There are multiple correct solutions for each of the questions below.
- How many lines end with a number?
- How many lines do not start with a vowel?
- How many 12 letter (alphabet only) lines?
-
How many phone numbers are in the dataset?
format: _ _ _-_ _ _-_ _ _ _
-
How many city of Boulder phone numbers?
format: 303-_ _ _-_ _ _ _
- How many begin with a vowel and end with a number?
- How many email addresses are from geocities? (e.g. end with
geocities.com
)? - How many incorrect email address are there (lines with an @ in it but formatted
incorrectly)? An email address has a user id and domain names can consist of
letters, numbers, periods, and dashes. An email address has to have a
top-level domain (e.g.
something.com
).
Suggestions
- Talk to each other about the numerical answers that you get.
- You can redirect output to a file then run diff between two files to see what the differences are to help figure out where one solution may be wrong.
Requirements
- Scripts must be bash files named
grades.sh
grades-awk.sh
regex-answers.sh
- The first line must be
#!/bin/bash
- The second line in each file is a comment with your name (and your partner’s name if you pair program).
- For all scripts, read in the name of the data file from command line arguments. We will test with additional data files that have different names!
- Grades scripts
- The data files for the grades scripts will be the same format as shown, though it may have more or less lines in the file. All students have three grades in the data files.
- Print out the data with the average, the ID in square brackets, then the last name, comma, space, first name.

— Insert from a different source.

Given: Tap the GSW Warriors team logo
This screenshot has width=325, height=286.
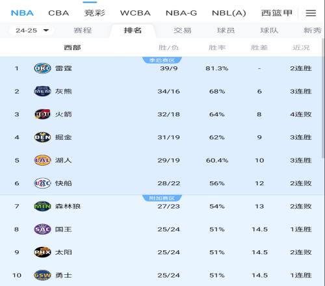Looking at the screenshot, I should 42,275.
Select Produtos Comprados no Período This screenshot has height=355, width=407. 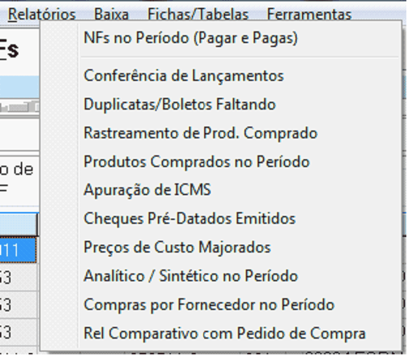click(x=196, y=162)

- The output also needs to be sorted, first based on the last name. If the last name is the same, sort then on the first name. If the person has the same last name and first name, then sort based on the ID. All IDs are unique in the file.
-
If the program is run without a file name as the single command line argument, print out the usage statement:
Usage: grades.sh filename Usage: grades-awk.sh filename
You may notice that this is how most Unix commands are set up.
- Regex program
- Each line of output should map to the question. There are eight questions
so you should only have eight lines of output, which is the output from
calling
wc –l
. If you do not know how to do one of the answers print out this placement so that the rest of your answers align in the output:echo "0"
-
If the program is run without a file name as the single command line argument, print out the usage statement:
Usage: regex-answers.sh filename
- Each line of output should map to the question. There are eight questions
so you should only have eight lines of output, which is the output from
calling
Credit
To receive credit for this assignment:
- You may pair program, but you may not have more than two in your group (only a group of two is permitted or work alone). If you do pair program, then only one of you submits.
- Zip all three files and save it as
Lastname_HW1.zip
and submit. If you are pair programming, then name the fileLastname1_Lastname2_HW1.zip
and only one of you may submit it online to the Homework 1 Submission.
Assignment material by Liz Boese.